Justin Watson grew up an Army brat, living in Germany, Alabama, Texas, Korea, Colorado and Alaska, and fed on a steady diet of X-Men, Star Trek, Robert Heinlein, DragonLance, and Babylon 5. While attending West Point, he met his future wife, Michele, on an airplane, and soon began writing in earnest with her encouragement. In 2005 he graduated from West Point and served as a field artillery officer, completing combat tours in Iraq and Afghanistan, and earning the Bronze Star, Purple Heart, and Combat Action Badge. Medically retired from the Army in 2015, Justin settled in Houston with Michele, their four children, and an excessively friendly Old English Sheepdog.
Heroes & Survivors
Twin columns of brown-uniformed soldiers trudged across the snow-covered plain into a conifer forest. Deprived of the day’s sunlight by the long shadows of the pines, the temperature in the forest dropped precipitously, affecting even Russian troops known for their indifference to the chill. The winds whistled through the pines and cut through their coats. The slush of snow and mud pulled at their boots with every step. Marching between the two columns, Sergei Chekov, his plain features and black eyes hard and glaring, removed his brimmed cap and ran a hand through his dirty blonde hair as he passed into the forest. He let loose a sharp exhalation that turned instantly to smoking vapor, then inhaled deeply, letting the cold sting his nostrils, throat and lungs.
Chekov replaced his cap, stopped under the cover of the trees and counted off the remains of his platoon as they passed into the concealment of the white-clad pines. He did so every few kilometers to ensure none had gotten lost or mixed up with another unit in the retreat.

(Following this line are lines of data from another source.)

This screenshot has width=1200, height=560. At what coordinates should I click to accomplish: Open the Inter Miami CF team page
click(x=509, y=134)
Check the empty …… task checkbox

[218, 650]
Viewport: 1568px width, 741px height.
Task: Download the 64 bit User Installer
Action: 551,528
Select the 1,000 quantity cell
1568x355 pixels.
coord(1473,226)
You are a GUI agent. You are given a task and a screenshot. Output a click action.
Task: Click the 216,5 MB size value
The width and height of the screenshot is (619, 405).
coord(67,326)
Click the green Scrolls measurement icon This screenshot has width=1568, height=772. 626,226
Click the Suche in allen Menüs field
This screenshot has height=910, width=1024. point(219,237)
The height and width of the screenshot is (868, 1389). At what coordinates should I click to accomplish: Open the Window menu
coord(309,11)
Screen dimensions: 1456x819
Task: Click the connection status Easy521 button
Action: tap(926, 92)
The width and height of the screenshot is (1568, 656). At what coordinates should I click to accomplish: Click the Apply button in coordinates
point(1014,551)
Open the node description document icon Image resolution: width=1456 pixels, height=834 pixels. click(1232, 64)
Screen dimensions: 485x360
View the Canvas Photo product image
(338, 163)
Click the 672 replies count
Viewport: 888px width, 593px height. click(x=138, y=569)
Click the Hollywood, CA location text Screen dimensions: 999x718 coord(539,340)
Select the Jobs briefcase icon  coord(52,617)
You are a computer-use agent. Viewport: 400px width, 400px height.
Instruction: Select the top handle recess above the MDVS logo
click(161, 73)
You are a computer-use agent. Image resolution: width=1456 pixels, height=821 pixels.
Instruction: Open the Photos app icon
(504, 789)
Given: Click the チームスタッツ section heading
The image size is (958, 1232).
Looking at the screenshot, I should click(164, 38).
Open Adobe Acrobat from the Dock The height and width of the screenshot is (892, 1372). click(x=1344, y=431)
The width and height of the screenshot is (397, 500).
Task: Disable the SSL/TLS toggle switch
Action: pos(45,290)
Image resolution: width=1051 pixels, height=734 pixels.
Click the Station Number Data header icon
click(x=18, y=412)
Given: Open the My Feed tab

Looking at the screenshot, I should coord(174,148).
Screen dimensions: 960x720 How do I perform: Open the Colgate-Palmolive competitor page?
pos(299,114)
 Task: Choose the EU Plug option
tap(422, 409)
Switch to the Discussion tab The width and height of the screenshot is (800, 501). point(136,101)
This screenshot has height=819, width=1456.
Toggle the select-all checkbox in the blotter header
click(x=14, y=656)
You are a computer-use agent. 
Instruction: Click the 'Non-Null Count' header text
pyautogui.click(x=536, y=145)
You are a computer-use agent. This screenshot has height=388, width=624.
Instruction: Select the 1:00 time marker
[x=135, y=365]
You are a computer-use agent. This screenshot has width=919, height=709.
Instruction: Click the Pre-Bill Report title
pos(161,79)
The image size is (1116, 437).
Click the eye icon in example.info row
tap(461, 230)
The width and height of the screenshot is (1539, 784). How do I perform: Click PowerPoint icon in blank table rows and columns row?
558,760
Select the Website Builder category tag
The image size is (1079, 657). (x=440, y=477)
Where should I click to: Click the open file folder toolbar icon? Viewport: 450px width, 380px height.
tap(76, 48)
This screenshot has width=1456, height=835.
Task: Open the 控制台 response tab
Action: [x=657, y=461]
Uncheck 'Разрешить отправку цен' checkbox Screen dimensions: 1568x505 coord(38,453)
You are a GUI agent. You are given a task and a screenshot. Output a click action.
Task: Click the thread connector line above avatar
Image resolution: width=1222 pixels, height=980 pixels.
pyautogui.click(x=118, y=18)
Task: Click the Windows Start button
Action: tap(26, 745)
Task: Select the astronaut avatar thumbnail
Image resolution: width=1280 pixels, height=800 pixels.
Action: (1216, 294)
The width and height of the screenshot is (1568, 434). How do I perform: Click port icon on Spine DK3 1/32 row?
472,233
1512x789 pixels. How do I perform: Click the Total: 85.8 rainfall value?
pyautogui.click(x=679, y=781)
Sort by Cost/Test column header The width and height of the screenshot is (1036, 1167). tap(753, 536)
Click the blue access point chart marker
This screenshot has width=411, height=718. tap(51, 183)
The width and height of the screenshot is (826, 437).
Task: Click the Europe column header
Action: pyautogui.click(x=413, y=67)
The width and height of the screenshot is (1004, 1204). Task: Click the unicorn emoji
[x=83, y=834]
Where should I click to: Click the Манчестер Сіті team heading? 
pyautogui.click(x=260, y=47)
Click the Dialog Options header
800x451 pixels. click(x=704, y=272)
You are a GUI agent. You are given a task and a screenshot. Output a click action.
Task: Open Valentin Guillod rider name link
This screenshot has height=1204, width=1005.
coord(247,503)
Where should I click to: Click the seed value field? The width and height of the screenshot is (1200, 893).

…sixteen, seventeen, eighteen—all accounted for. We marched into Galicia almost two years ago with thirty-six men. Now this is all that’s left, and most of these new men; soft city boys conscripted, or else taken in by the Marxists’ propaganda.
That Chekov himself was from the relatively cosmopolitan city of Yaroslavl failed to soften his disdain for his fellow urbanites filling up the ranks of the new Red Army. Many of them were motivated, but their training was utter shit, and their frequently genuine devotion to ideology annoyed him to no end. Maybe they were right, maybe the communists would usher in a new era of peace and plenty for Russia. But out here, all that mattered was survival, not the fantasies of intellectuals.